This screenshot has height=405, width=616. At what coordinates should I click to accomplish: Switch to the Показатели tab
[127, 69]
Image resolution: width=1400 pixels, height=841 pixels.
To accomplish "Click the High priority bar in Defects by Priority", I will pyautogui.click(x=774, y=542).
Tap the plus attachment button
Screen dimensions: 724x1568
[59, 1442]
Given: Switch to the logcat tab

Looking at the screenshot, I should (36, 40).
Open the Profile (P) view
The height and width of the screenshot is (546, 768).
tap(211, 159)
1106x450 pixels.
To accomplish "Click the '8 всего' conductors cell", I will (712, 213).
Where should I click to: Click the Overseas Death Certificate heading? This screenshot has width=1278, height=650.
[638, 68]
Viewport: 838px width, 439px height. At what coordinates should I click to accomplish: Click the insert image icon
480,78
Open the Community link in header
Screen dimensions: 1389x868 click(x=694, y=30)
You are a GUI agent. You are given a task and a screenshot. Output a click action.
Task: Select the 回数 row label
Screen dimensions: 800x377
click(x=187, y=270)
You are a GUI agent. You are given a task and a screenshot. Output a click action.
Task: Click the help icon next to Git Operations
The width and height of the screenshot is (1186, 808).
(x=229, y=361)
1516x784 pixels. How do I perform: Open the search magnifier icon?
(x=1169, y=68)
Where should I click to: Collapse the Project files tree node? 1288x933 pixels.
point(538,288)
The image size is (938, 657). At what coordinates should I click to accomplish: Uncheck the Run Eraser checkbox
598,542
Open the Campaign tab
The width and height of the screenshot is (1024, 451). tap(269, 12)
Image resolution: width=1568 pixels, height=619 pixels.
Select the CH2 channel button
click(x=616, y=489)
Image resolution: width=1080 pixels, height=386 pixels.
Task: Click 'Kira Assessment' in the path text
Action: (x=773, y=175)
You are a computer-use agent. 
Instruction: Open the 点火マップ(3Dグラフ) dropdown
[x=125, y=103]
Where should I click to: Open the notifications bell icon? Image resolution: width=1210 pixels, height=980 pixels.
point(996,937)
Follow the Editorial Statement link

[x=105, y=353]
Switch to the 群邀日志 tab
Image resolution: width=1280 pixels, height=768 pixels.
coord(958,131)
☆ ☆ ☆
### WHAT TO DO
Word for word, write out each record shown above.

### FINAL ANSWER
This screenshot has height=405, width=616. At what coordinates should I click to accomplish: Switch to the Показатели tab
[127, 69]
Image resolution: width=1400 pixels, height=841 pixels.
To accomplish "Click the High priority bar in Defects by Priority", I will pyautogui.click(x=774, y=542).
Tap the plus attachment button
Screen dimensions: 724x1568
[59, 1442]
Given: Switch to the logcat tab

Looking at the screenshot, I should (36, 40).
Open the Profile (P) view
The height and width of the screenshot is (546, 768).
tap(211, 159)
1106x450 pixels.
To accomplish "Click the '8 всего' conductors cell", I will (712, 213).
Where should I click to: Click the Overseas Death Certificate heading? This screenshot has width=1278, height=650.
[638, 68]
Viewport: 838px width, 439px height. At what coordinates should I click to accomplish: Click the insert image icon
480,78
Open the Community link in header
Screen dimensions: 1389x868 click(x=694, y=30)
You are a GUI agent. You are given a task and a screenshot. Output a click action.
Task: Select the 回数 row label
Screen dimensions: 800x377
click(x=187, y=270)
You are a GUI agent. You are given a task and a screenshot. Output a click action.
Task: Click the help icon next to Git Operations
The width and height of the screenshot is (1186, 808).
(x=229, y=361)
1516x784 pixels. How do I perform: Open the search magnifier icon?
(x=1169, y=68)
Where should I click to: Collapse the Project files tree node? 1288x933 pixels.
point(538,288)
The image size is (938, 657). At what coordinates should I click to accomplish: Uncheck the Run Eraser checkbox
598,542
Open the Campaign tab
The width and height of the screenshot is (1024, 451). tap(269, 12)
Image resolution: width=1568 pixels, height=619 pixels.
Select the CH2 channel button
click(x=616, y=489)
Image resolution: width=1080 pixels, height=386 pixels.
Task: Click 'Kira Assessment' in the path text
Action: (x=773, y=175)
You are a computer-use agent. 
Instruction: Open the 点火マップ(3Dグラフ) dropdown
[x=125, y=103]
Where should I click to: Open the notifications bell icon? Image resolution: width=1210 pixels, height=980 pixels.
point(996,937)
Follow the Editorial Statement link

[x=105, y=353]
Switch to the 群邀日志 tab
Image resolution: width=1280 pixels, height=768 pixels.
coord(958,131)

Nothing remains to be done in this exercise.